Wakil ketua distrik partai, Hakan Karatas, mengatakan lebih dari 16.000 pemilih dari 75 kota berbeda mengajukan permohonan bantuan untuk melakukan perjalanan kembali ke Hatay selama minggu pemilihan.
“Pemilu bisa saja ditunda, atau kota itu bisa diberi status khusus,” kata Karatas, mencerminkan perasaan yang disuarakan oleh banyak pemilih yang terlantar di seluruh Turki, yang mengira mereka seharusnya bisa memilih anggota parlemen lokal mereka di Hatay tanpa harus menghadapi tantangan logistik perjalanan kembali.

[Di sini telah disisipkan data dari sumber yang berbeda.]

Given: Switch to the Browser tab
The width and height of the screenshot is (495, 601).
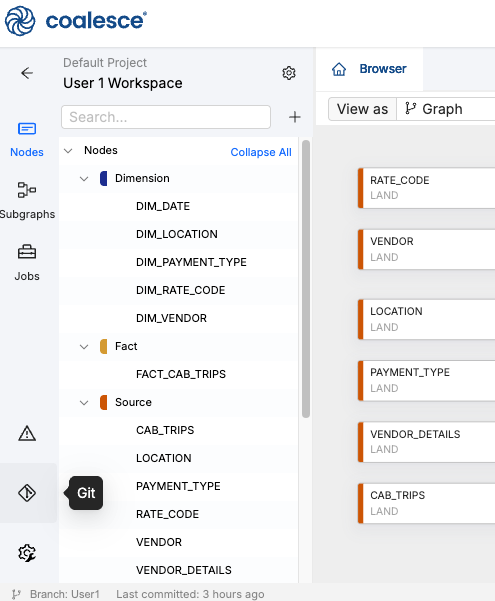Looking at the screenshot, I should pyautogui.click(x=369, y=69).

Pada tanggal 6 Mei, badan penanggulangan bencana pemerintah, AFAD, mengumumkan bantuan bagi mereka yang ingin melakukan perjalanan kembali ke wilayah gempa untuk memilih.
Kembali hanya untuk memilih
Sementara demonstrasi keras terjadi di seluruh negeri, tidak ada pertemuan besar dan tidak ada lagu yang diledakkan dari bus di daerah gempa, di mana kampanye terbatas pada pertemuan dengan warga, kata para pejabat.
Sebagian besar wilayah secara historis menjadi benteng presiden petahana – dan hanya sedikit yang menunjukkan bahwa gempa bumi telah merusak dukungan itu secara signifikan. Namun, Hatay dianggap sebagai wilayah yang kompetitif, di mana Partai Adalet ve Kalkınma (Partai Keadilan dan Pembangunan, AK) Erdogan saat ini memegang lima kursi, diikuti oleh empat kursi di CHP.
Erdogan telah berjanji untuk membangun kembali jutaan rumah dalam setahun. Oposisi mengatakan itu bertujuan untuk membalikkan kebijakan ekonomi presiden yang tidak ortodoks, yang sebagian besar disalahkan atas jatuhnya lira Turki terhadap dolar dan inflasi yang tak terkendali. Itu juga berjanji untuk menghapus sistem presidensial yang diperkenalkan setelah referendum pada 2017 dan mengembalikan Turki ke demokrasi parlementer.
Di bagian lama Antakya, situs kota kuno Antiokhia, jalan berbatu era Romawi dan masjid Ottoman sebagian besar telah hancur. Saray Street yang ikonik adalah tumpukan puing yang hampir tidak pernah dipindahkan sejak gempa bumi melanda.
Beberapa toko di bazaar lama telah dibuka kembali. Umut, 28, sedang duduk di bengkel telepon yang baru didirikan temannya. Dia kembali dari Ankara seminggu yang lalu untuk pemilihan.
“Saya pikir kita perlu perubahan,” katanya, menambahkan bahwa dia tidak bisa optimis.
“Lihat ini,” tambahnya sambil menunjuk puing-puing yang masih diangkut buldoser. Dia berencana untuk pergi lagi setelah pemilihan.
“Saya pikir saya akan pergi ke Eskisehir [a city in northwest Turkey], selama satu atau dua tahun,” katanya, “Saya akan melakukan apa saja, pekerjaan apa saja. Ketika saya merasa lebih baik secara psikologis, saya akan kembali.”
Saat setengah dari warga Turki melihat hari-hari mendatang dengan harapan akan titik balik dalam sejarah negara mereka, penduduk Antakya melihat kota mereka yang hancur dan bertanya-tanya berapa lama sebelum dibangun kembali.
“Rumah kami rusak berat dan harus dihancurkan,” kata Hakan Cam, seorang penjaga keamanan berusia 41 tahun yang tinggal bersama istrinya Ayfer, putra mereka yang berusia 10 tahun dan ibu mertua Zahife di sebuah tenda. berkemah di pinggiran kota.
“Alhamdulillah, kami masih hidup,” kata Zahife. “Tapi kita tidak punya apa-apa, tidak ada yang tersisa.”
Meskipun kamp tampak relatif bersih dan teratur, kebersihan tetap menjadi masalah karena lebih dari 200 tenda didirikan di sini.
“Pada hari Minggu, saya akan mengantar Ayfer ke tempat pemungutan suara,” kata Cam, yang tidak seperti istrinya, telah memilih partai yang berkuasa di masa lalu. “Aku akan kesana. Tapi tahun ini, saya tidak akan memilih.”